__Written exercise__:
Render every line of the material below as a numbered list, skipping blank lines and leaving the pictures out.

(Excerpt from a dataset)

========

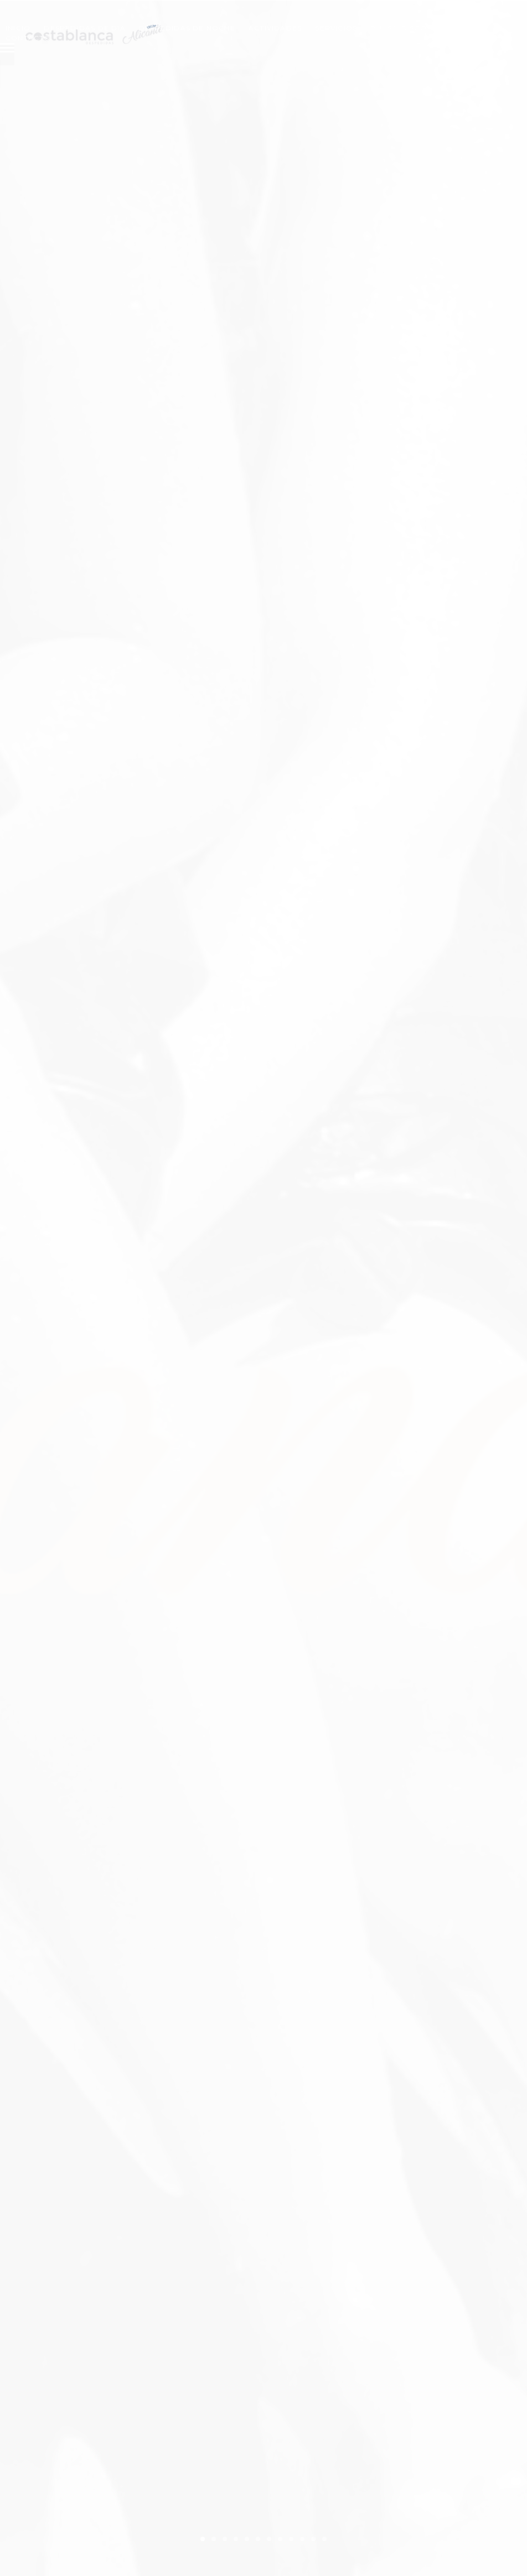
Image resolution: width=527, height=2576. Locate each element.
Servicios (336, 28)
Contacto (28, 38)
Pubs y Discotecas (411, 28)
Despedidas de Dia (84, 28)
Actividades (275, 28)
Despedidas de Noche (187, 28)
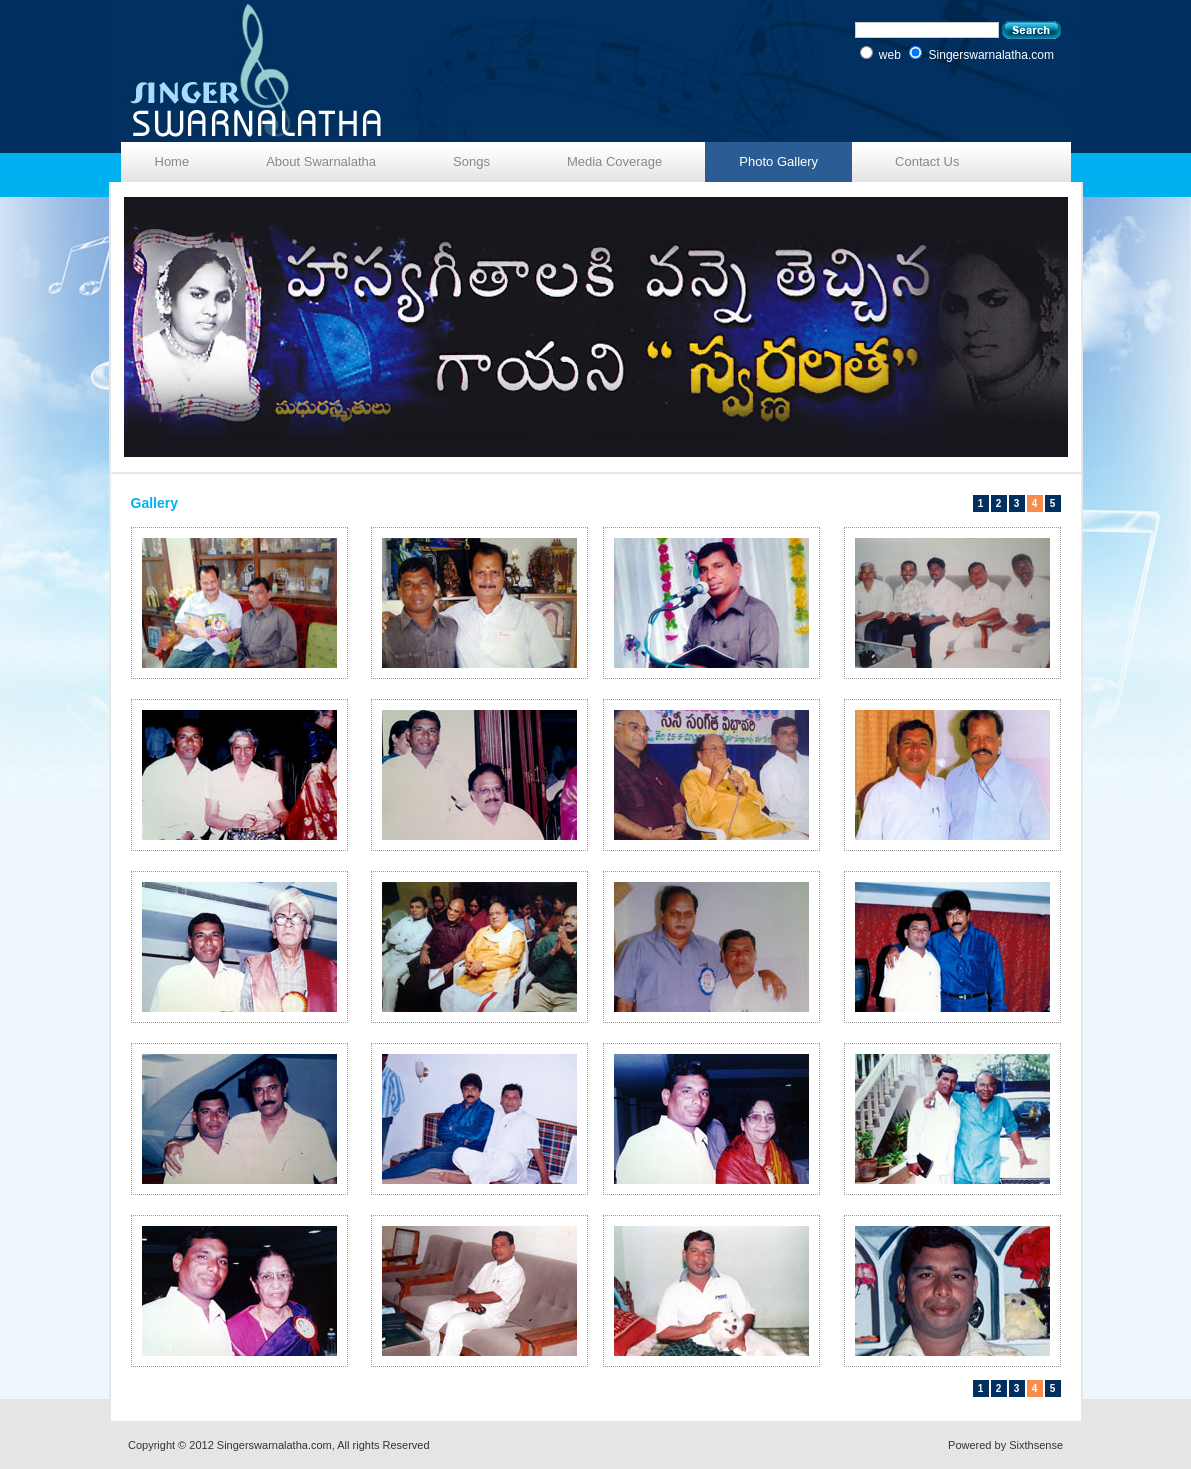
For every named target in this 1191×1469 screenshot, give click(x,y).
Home (172, 161)
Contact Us (927, 161)
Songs (471, 161)
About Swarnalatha (321, 161)
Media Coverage (614, 161)
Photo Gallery (778, 161)
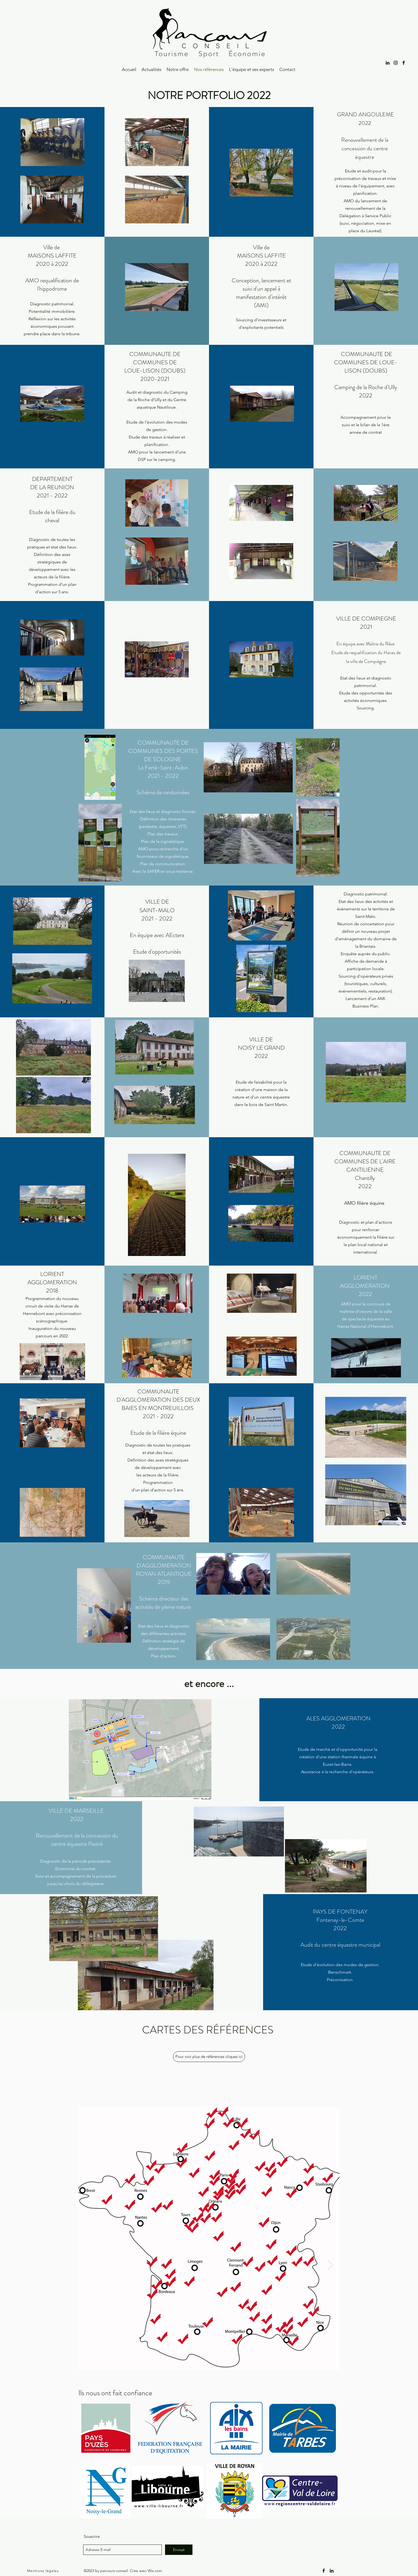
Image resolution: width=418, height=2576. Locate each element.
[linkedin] (387, 62)
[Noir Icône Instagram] (395, 62)
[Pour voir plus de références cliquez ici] (209, 2056)
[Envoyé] (178, 2550)
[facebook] (403, 62)
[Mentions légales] (43, 2570)
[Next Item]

========

__Response to the task__:
1. Image resolution: width=527, height=2576. Locate each element.
2. Servicios (336, 28)
3. Contacto (28, 38)
4. Pubs y Discotecas (411, 28)
5. Despedidas de Dia (84, 28)
6. Actividades (275, 28)
7. Despedidas de Noche (187, 28)
8. For every named target in this 1191×1469 screenshot, give click(x,y).
9. Home (172, 161)
10. Contact Us (927, 161)
11. Songs (471, 161)
12. About Swarnalatha (321, 161)
13. Media Coverage (614, 161)
14. Photo Gallery (778, 161)
15. Image resolution: width=418, height=2576. Locate each element.
16. [linkedin] (387, 62)
17. [Noir Icône Instagram] (395, 62)
18. [Pour voir plus de références cliquez ici] (209, 2056)
19. [Envoyé] (178, 2550)
20. [facebook] (403, 62)
21. [Mentions légales] (43, 2570)
22. [Next Item]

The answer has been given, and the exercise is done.